**PROBLEM TO WORK ON**
Print exactly the lines below between the line containing "Disable the completing" and the line containing "The image size is (430, 241).", counting both of those lines. Leave pictures out.
BEGIN MATERIAL SUPPLIED
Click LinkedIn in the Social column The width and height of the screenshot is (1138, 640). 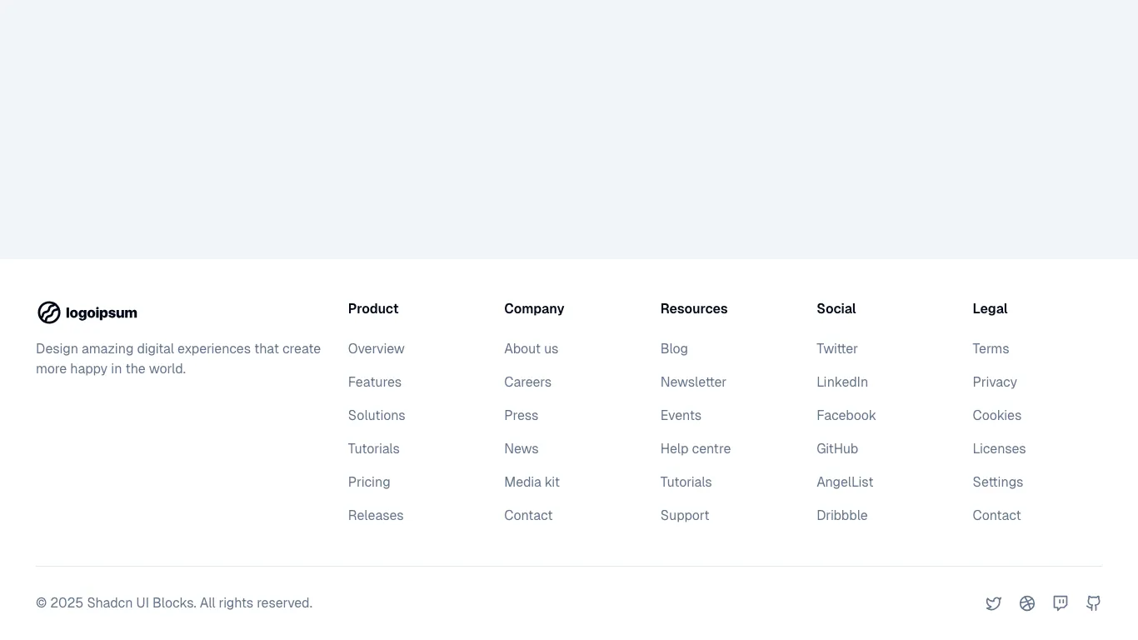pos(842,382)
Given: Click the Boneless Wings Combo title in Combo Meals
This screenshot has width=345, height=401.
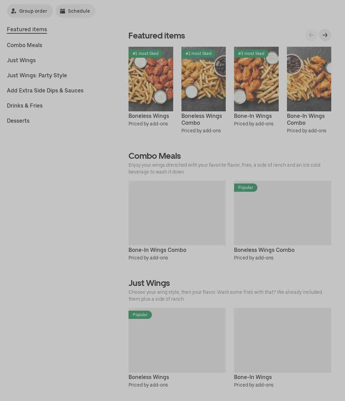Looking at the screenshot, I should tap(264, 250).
END MATERIAL SUPPLIED
BEGIN MATERIAL SUPPLIED
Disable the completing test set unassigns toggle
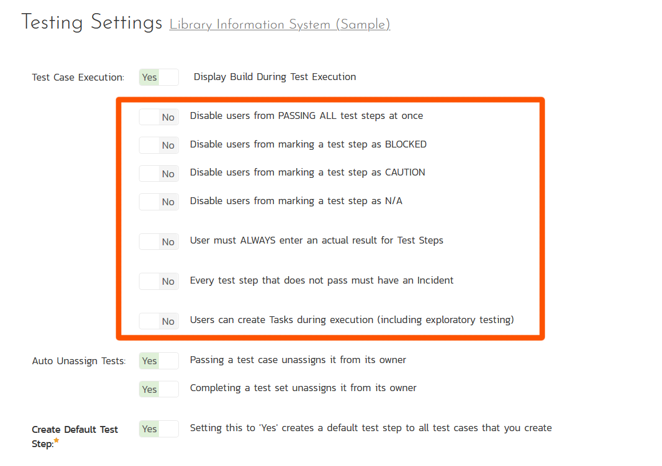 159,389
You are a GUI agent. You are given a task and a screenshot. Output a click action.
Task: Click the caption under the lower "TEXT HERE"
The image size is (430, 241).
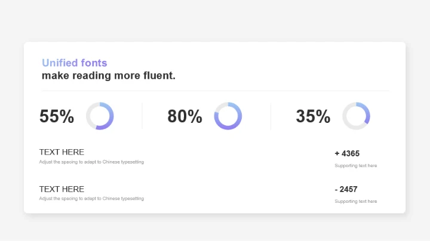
END MATERIAL SUPPLIED
**OUTPUT OF THE EXERCISE**
Disable the completing test set unassigns toggle
 159,389
You are a GUI agent. You are given a task and a screenshot. Output a click action.
Task: Click the caption under the lower "TEXT HERE"
The image size is (430, 241).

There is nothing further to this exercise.